* _TRY IT_:
Entries below include pictures. Output exactly the lines from the one with "Choose 'A: area of section' legend line" down to the one with "Given: Expand the share screen options arrow", both ends included, and leave the pictures out.

___ INPUT DATA

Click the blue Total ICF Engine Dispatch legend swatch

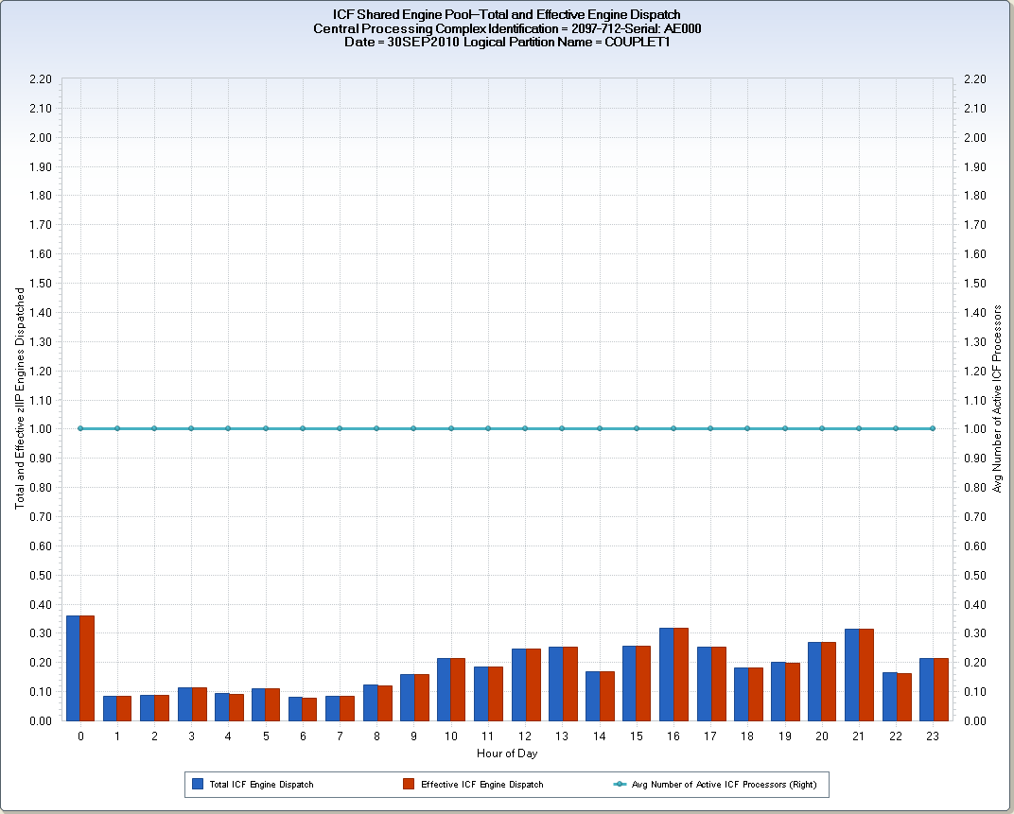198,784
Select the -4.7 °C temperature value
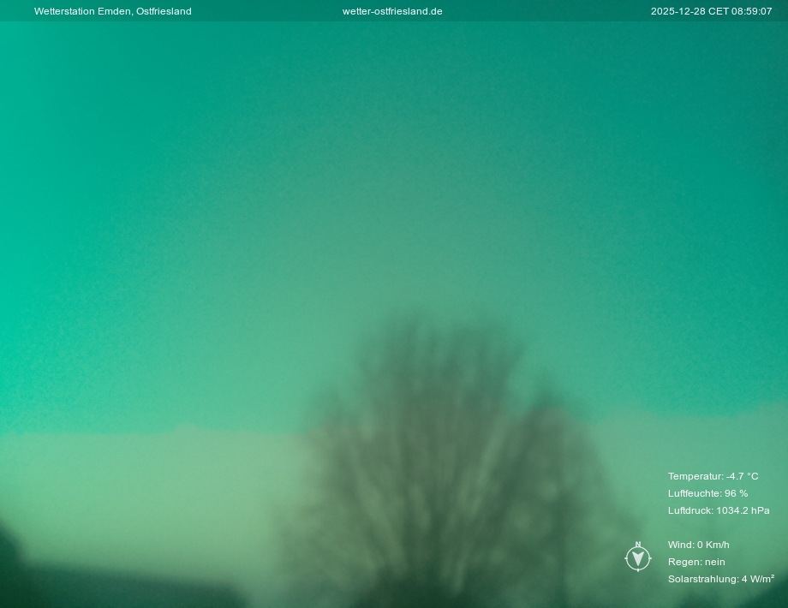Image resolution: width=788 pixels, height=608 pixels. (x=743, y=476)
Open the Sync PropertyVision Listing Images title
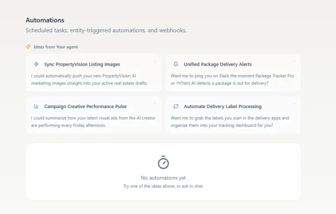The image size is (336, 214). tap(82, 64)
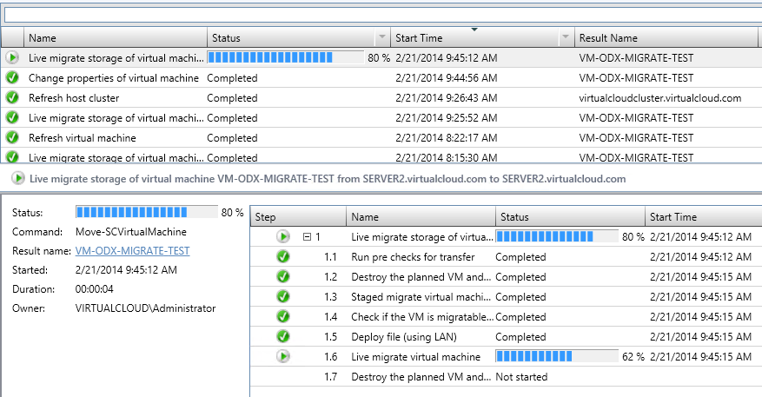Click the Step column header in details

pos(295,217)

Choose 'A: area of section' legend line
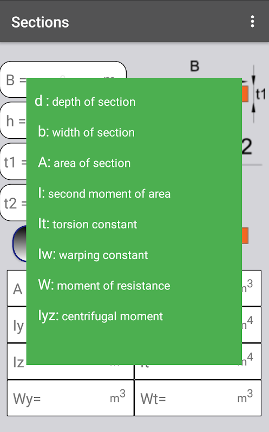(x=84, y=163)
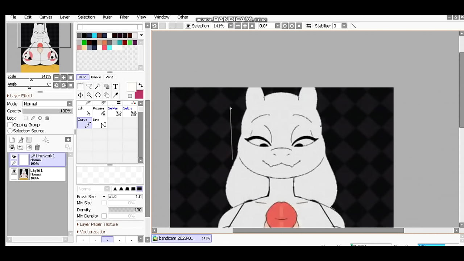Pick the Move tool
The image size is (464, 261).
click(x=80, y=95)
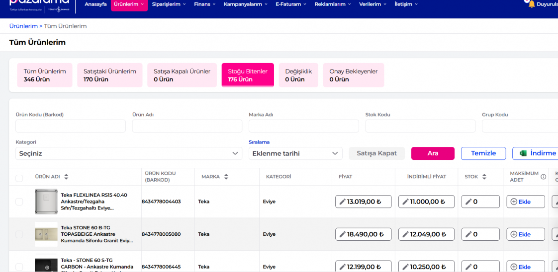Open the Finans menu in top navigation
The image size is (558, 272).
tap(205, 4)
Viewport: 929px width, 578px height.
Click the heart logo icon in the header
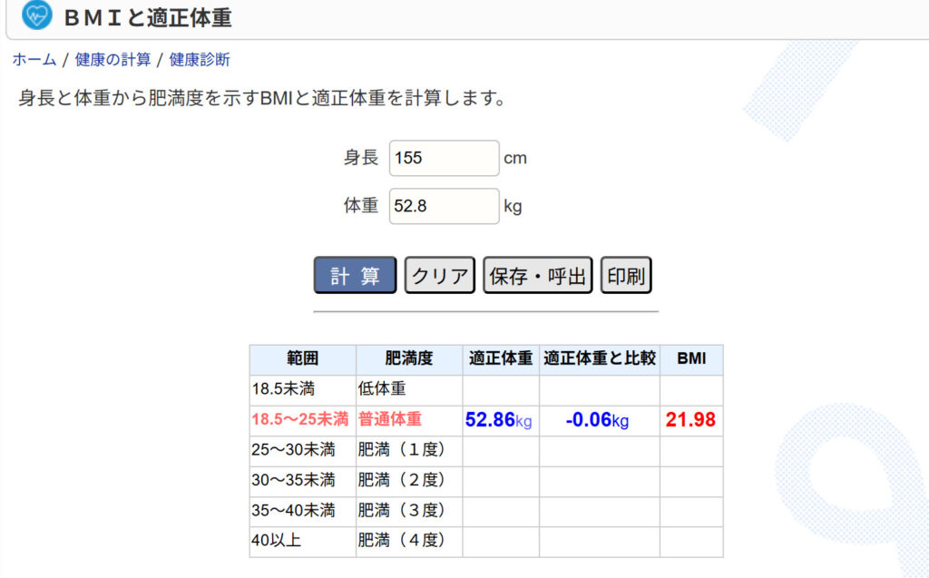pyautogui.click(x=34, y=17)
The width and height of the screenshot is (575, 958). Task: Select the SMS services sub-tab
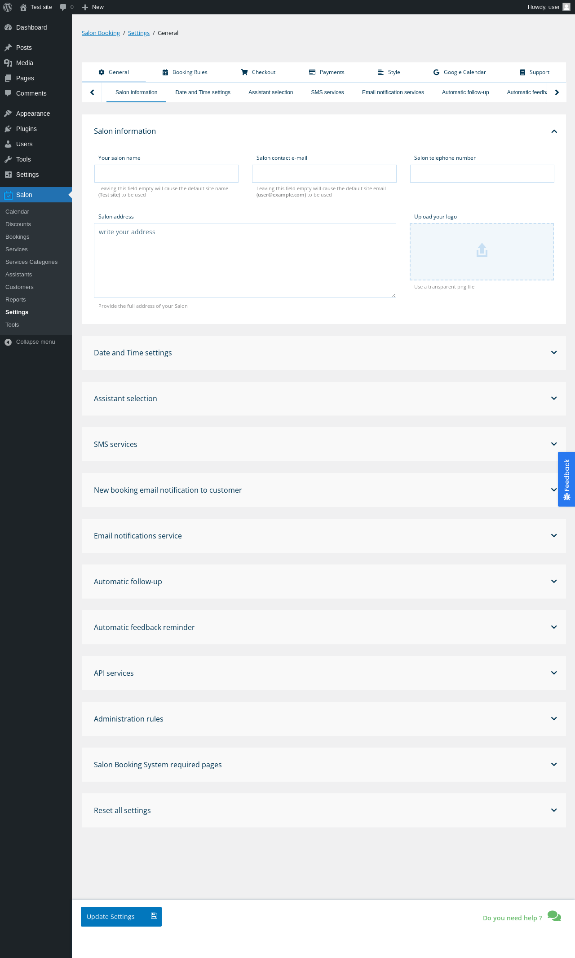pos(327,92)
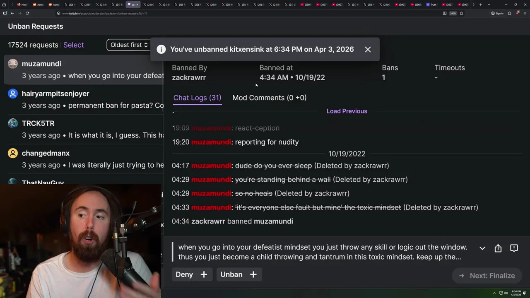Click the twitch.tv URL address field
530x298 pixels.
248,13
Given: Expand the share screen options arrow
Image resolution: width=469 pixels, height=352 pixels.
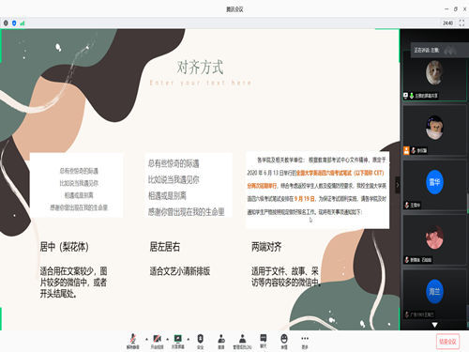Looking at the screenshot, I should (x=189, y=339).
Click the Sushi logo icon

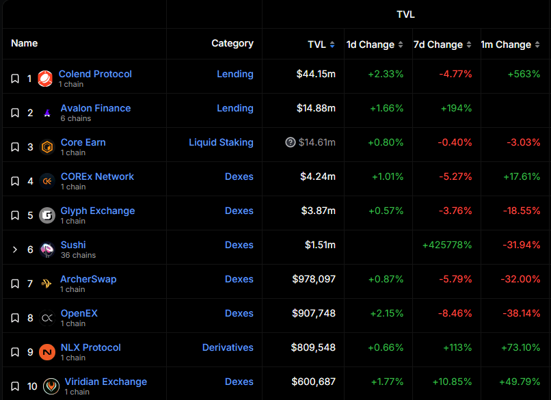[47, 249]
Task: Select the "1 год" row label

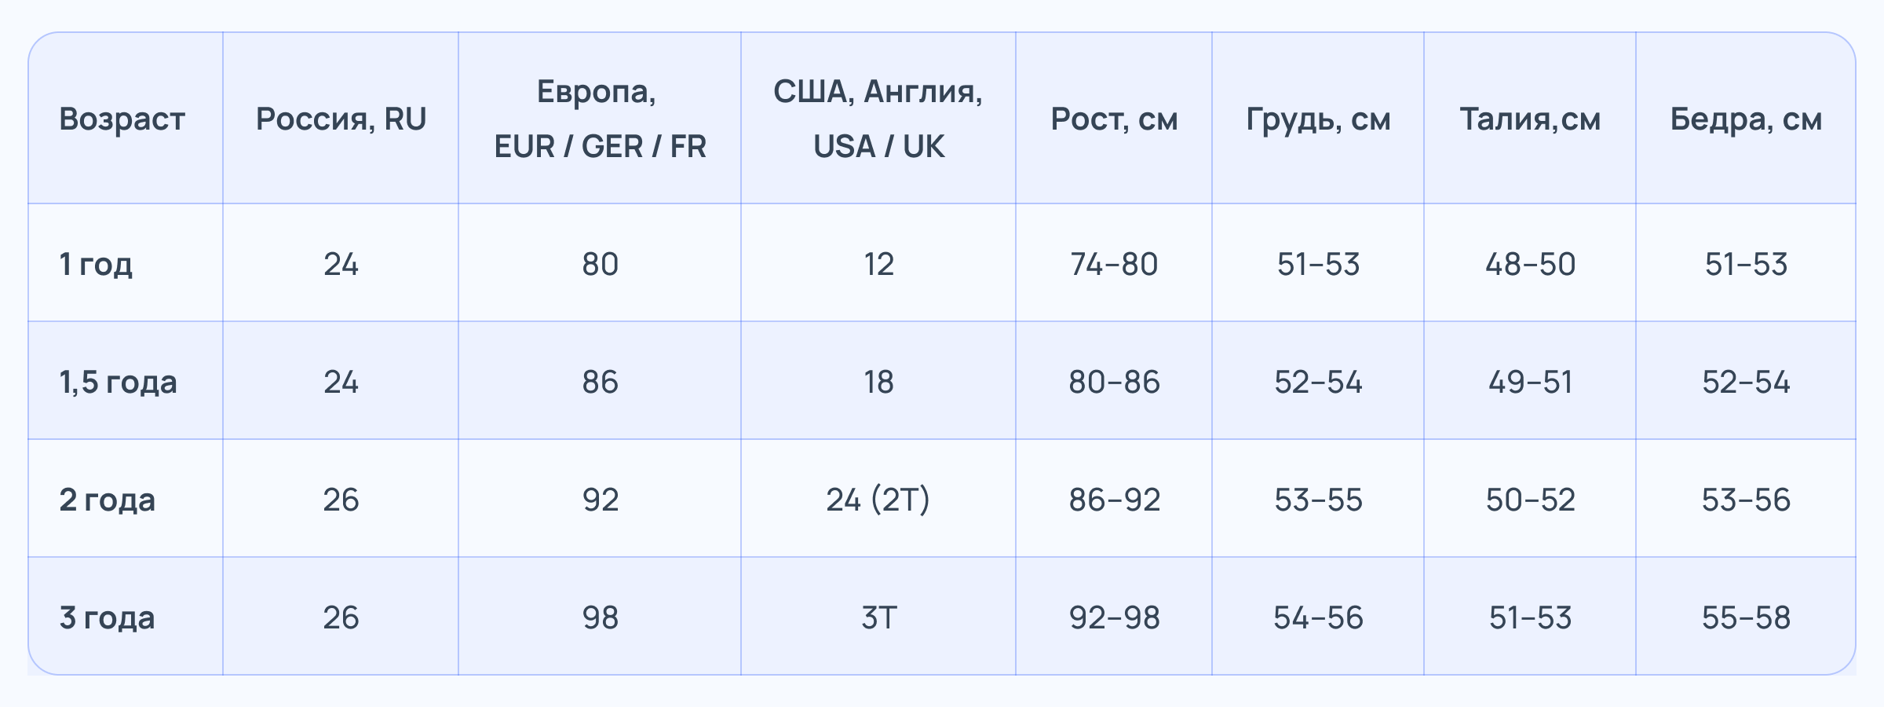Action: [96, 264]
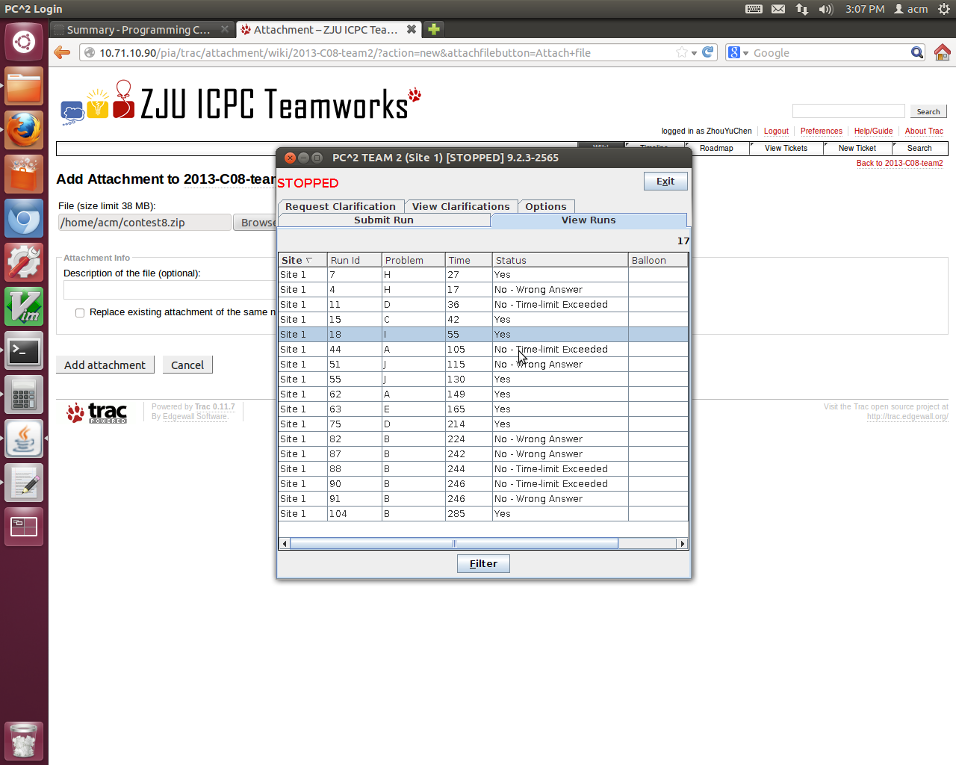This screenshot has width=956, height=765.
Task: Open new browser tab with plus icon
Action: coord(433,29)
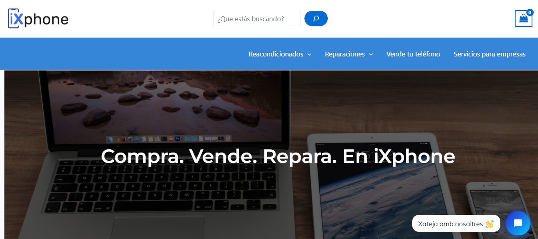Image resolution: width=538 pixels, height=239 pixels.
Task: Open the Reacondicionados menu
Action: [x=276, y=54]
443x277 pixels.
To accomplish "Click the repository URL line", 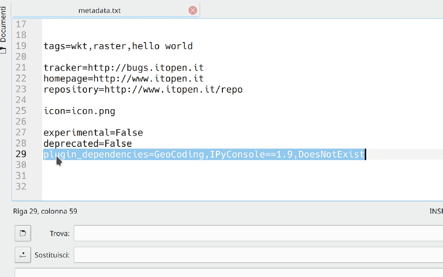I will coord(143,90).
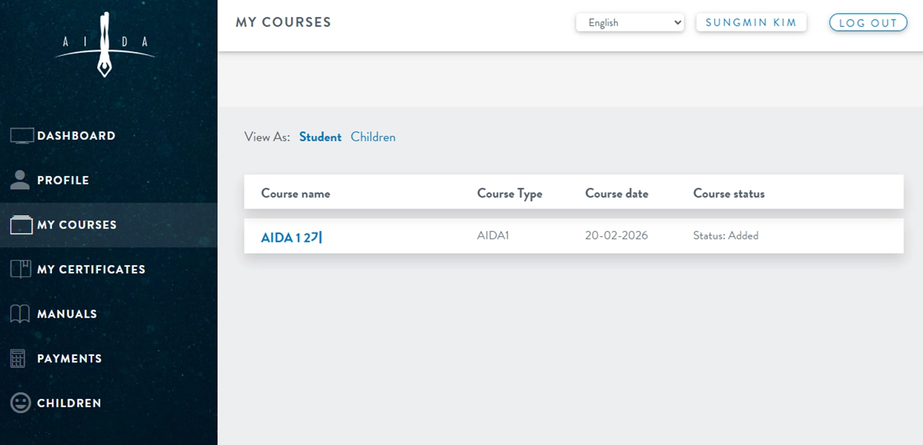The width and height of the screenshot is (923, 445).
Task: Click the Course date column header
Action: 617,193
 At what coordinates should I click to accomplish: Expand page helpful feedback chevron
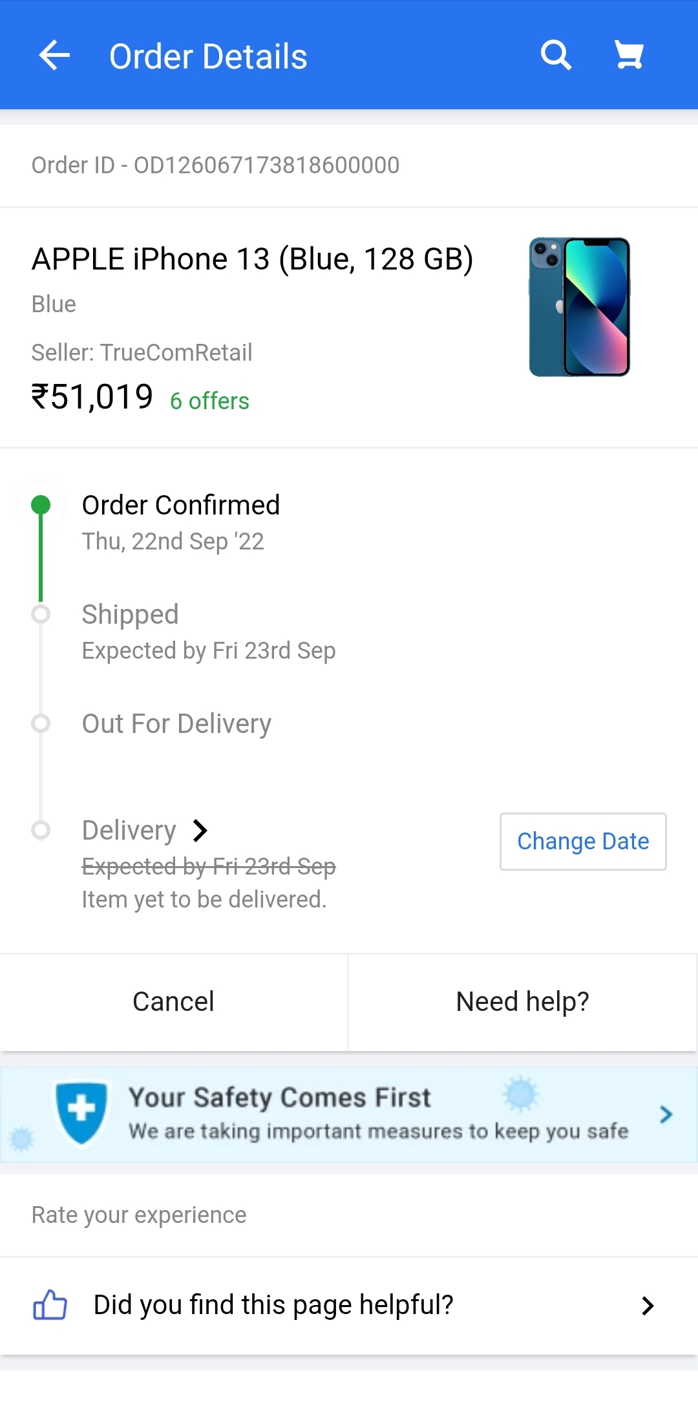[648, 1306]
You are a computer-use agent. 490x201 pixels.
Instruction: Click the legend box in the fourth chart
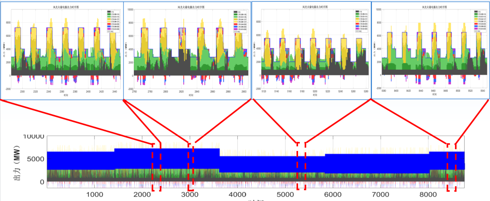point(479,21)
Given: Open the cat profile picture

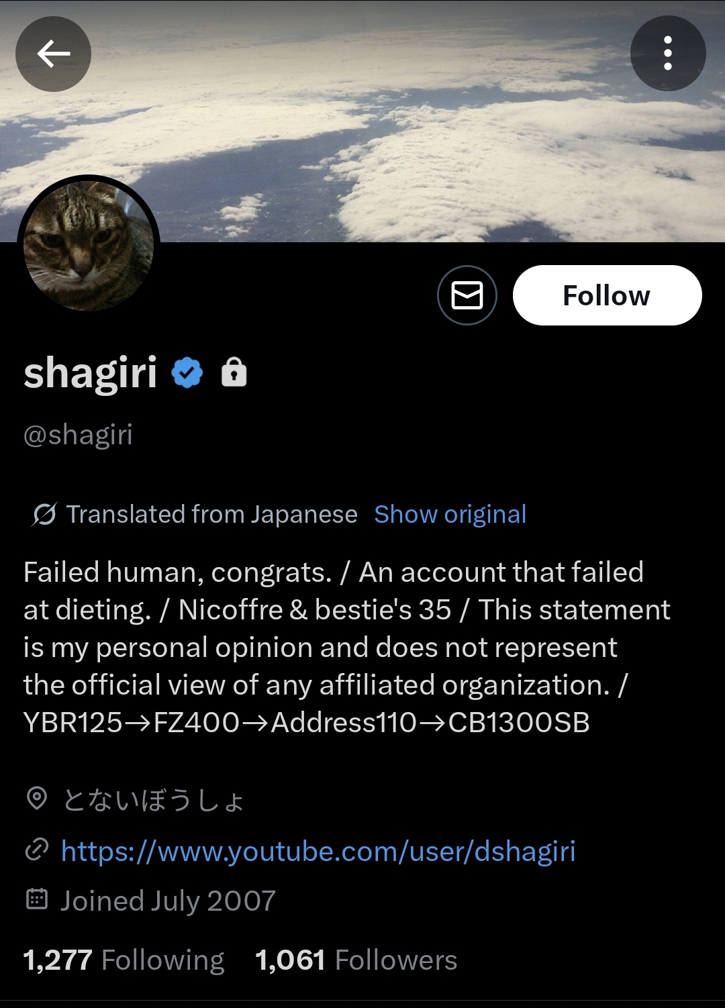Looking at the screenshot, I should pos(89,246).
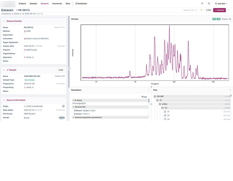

______

* _RESULT FOR THIS EXERCISE_:
Choose 'A: area of section' legend line
(x=84, y=163)
Pick the Move tool
The image size is (464, 261).
click(x=80, y=95)
Open the Finans menu in top navigation
The image size is (558, 272).
tap(205, 4)
Viewport: 929px width, 578px height.
Click the heart logo icon in the header
pyautogui.click(x=34, y=17)
The width and height of the screenshot is (575, 958). Task: Select the SMS services sub-tab
pos(327,92)
Click the twitch.tv URL address field
530x298 pixels.
248,13
Given: Expand the share screen options arrow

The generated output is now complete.